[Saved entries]

╔══

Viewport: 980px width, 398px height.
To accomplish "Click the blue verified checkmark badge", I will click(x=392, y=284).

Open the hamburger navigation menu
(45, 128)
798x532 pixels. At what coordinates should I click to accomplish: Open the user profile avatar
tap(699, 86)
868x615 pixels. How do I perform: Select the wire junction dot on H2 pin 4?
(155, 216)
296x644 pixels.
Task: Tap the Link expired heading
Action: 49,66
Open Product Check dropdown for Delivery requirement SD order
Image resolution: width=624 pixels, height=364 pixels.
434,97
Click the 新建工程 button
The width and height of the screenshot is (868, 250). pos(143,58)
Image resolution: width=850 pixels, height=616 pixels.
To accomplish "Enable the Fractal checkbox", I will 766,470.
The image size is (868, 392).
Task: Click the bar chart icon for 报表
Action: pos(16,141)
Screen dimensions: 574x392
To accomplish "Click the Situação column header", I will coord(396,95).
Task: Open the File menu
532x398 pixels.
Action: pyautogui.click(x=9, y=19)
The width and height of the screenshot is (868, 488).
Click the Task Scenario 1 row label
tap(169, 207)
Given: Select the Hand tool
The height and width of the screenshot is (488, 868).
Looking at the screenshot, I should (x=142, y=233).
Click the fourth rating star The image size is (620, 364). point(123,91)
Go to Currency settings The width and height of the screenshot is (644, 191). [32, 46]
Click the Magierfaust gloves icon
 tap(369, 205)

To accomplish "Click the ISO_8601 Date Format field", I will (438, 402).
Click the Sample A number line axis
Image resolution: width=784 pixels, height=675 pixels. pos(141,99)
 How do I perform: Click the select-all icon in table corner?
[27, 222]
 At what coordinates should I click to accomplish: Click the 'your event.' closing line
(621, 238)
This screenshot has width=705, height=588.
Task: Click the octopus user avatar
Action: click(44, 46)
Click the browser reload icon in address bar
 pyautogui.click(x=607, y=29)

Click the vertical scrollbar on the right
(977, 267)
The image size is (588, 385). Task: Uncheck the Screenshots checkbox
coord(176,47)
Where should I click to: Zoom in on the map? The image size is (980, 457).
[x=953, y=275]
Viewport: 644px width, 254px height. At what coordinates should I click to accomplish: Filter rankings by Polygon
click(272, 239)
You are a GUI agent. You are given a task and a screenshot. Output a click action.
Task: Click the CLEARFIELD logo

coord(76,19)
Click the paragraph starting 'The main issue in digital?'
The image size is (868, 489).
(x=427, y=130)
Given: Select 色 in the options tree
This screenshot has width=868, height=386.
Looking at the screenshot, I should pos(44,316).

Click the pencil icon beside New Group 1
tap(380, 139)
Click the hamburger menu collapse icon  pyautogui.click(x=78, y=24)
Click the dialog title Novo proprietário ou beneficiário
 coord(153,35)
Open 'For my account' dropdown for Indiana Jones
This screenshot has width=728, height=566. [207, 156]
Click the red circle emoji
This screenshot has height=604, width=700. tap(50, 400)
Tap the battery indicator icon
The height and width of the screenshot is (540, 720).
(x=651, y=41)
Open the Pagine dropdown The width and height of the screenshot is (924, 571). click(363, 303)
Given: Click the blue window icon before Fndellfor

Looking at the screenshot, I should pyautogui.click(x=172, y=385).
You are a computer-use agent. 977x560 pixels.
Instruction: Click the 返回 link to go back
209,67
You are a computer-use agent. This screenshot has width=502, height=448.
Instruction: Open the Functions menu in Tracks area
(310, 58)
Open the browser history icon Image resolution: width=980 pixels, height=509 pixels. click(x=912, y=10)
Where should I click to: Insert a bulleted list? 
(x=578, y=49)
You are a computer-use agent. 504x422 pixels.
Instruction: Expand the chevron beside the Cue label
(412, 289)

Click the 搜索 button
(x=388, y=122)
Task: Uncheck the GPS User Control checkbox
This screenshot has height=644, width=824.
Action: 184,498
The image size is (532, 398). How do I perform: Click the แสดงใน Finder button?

╚══

WHAT TO PRODUCE: If a line above contains the word "agent", it counts; state how many lines count, and nothing more.

EXERCISE ANSWER: 4